By Thomson Reuters Mar 31, 2026 | 12:01 PM

By Svea Herbst-Bayliss

March 31 (Reuters) – Activist investor Irenic Capital Management said on Tuesday that technology company Snap could be worth at least five times as much as today’s valuation but needs ​to cut costs, optimize its portfolio and use artificial intelligence ‌better.

“Snap should be worth a lot more than $7 billion,” Irenic portfolio manager Adam Katz wrote to Snap co-founder and Chief Executive Evan Spiegel, adding that if the company follows Irenic’s blueprint for change, its valuation could soar to around $35 billion.

Irenic said on ‌Tuesday ​that it has an economic interest of roughly ⁠2.5% of the company’s Class ⁠A shares.

Irenic, which has a history of successfully pushing for change at companies in the technology and aerospace sectors, urged Snap to spin off or shut Specs, its augmented-reality eyeglasses unit. It also called ​on Snap to consider cutting costs through layoffs and to buy back more discounted stock, among other moves.

“Snap should not continue doing what ⁠it has been doing. It’s not ⁠working,” Katz said in the letter. “And we’re not telling you ​anything you don’t know already.”

Investors reacted quickly by pushing up Snap’s stock ​price more than 12% on the last trading day of ‌the quarter. Since the start of the year, the stock price has lost 45%.

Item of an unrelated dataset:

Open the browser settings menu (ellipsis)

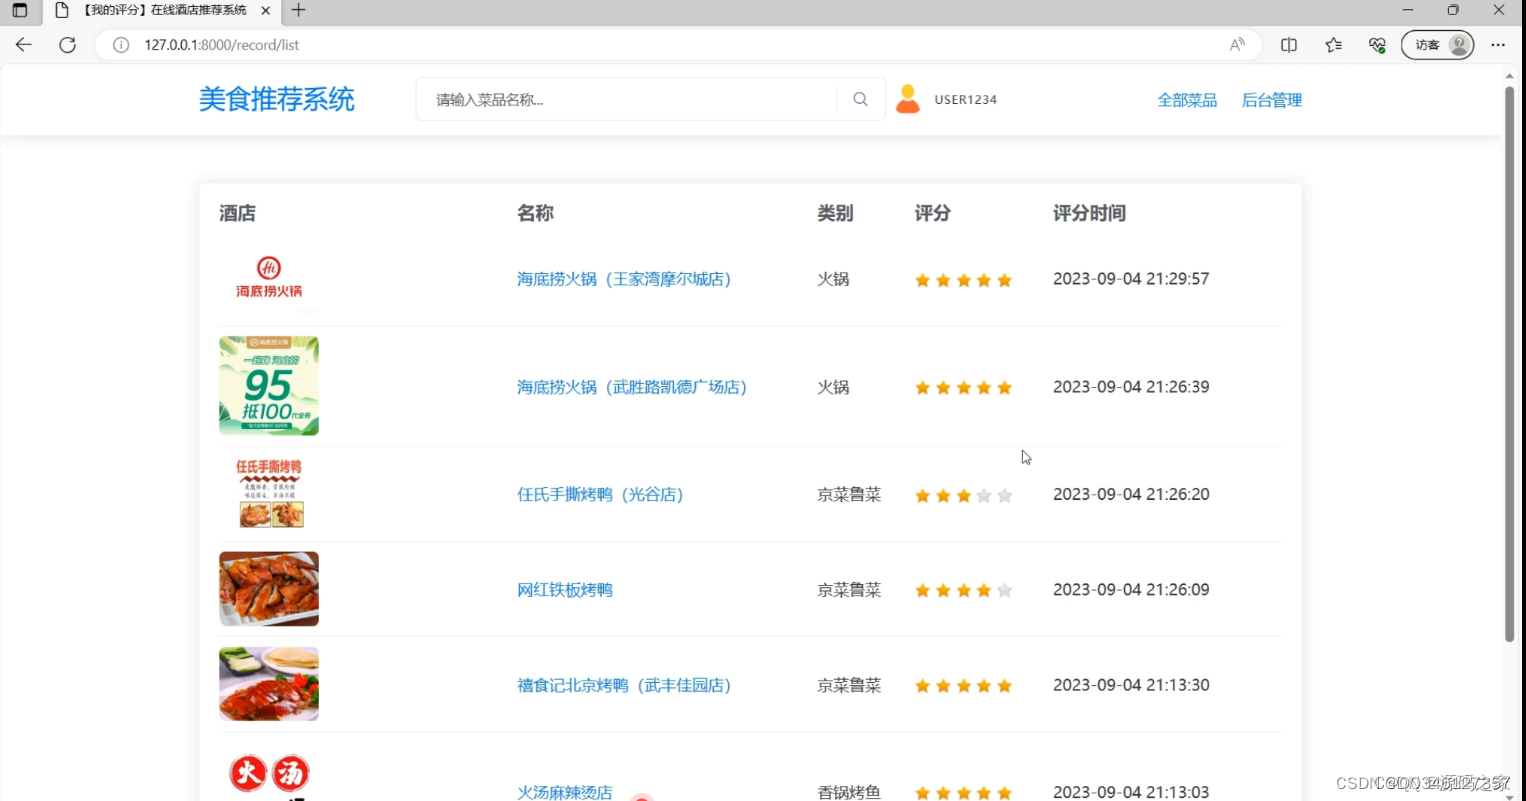click(1498, 44)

While Katz complimented management by noting how it  built a widely used social network, he also said, “we think you have a second act,” and ⁠leaned heavily on how Snap could make better use of artificial intelligence.

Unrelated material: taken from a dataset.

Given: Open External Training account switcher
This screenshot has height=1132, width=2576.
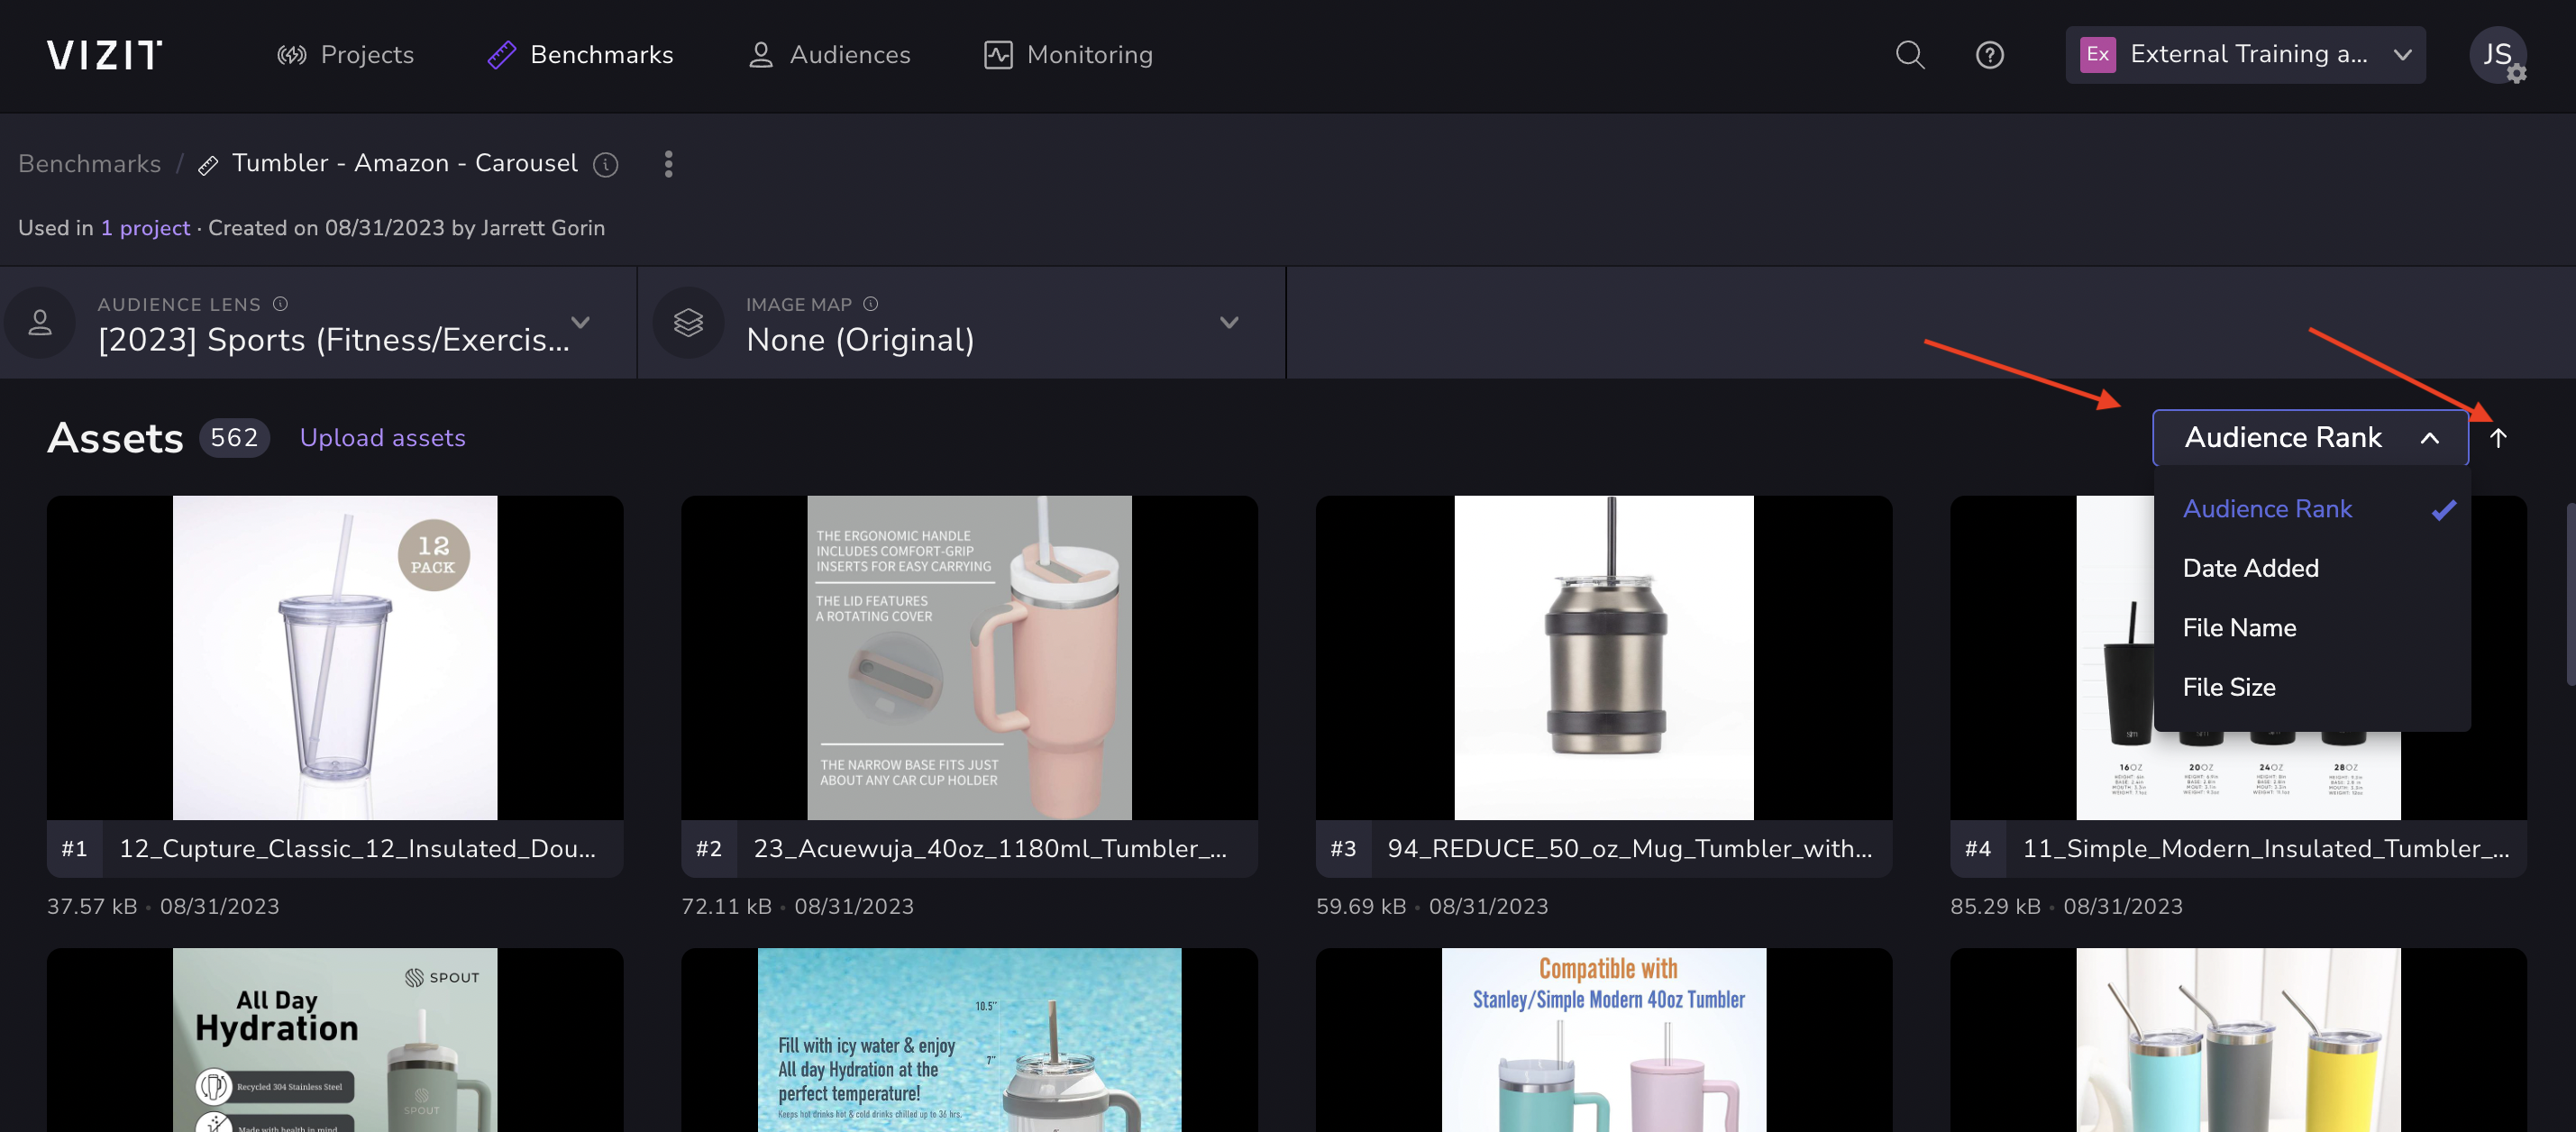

Bloomberg reported Irenic’s position shortly before Irenic published its letter to the company.

Snap said ⁠it engages with all ‌shareholders and welcomes their thoughts. “We’ve taken steps to improve ⁠performance, strengthen free cash flow, and offset dilution, and ​will ‌continue to evaluate actions that drive long-term value for ​all stockholders,” ⁠Chairman Michael Lynton said in a statement.

Last year, Snap said it would buy back up to $500 million worth of Class A shares. It also partnered with Perplexity AI to integrate a conversational search engine into Snap.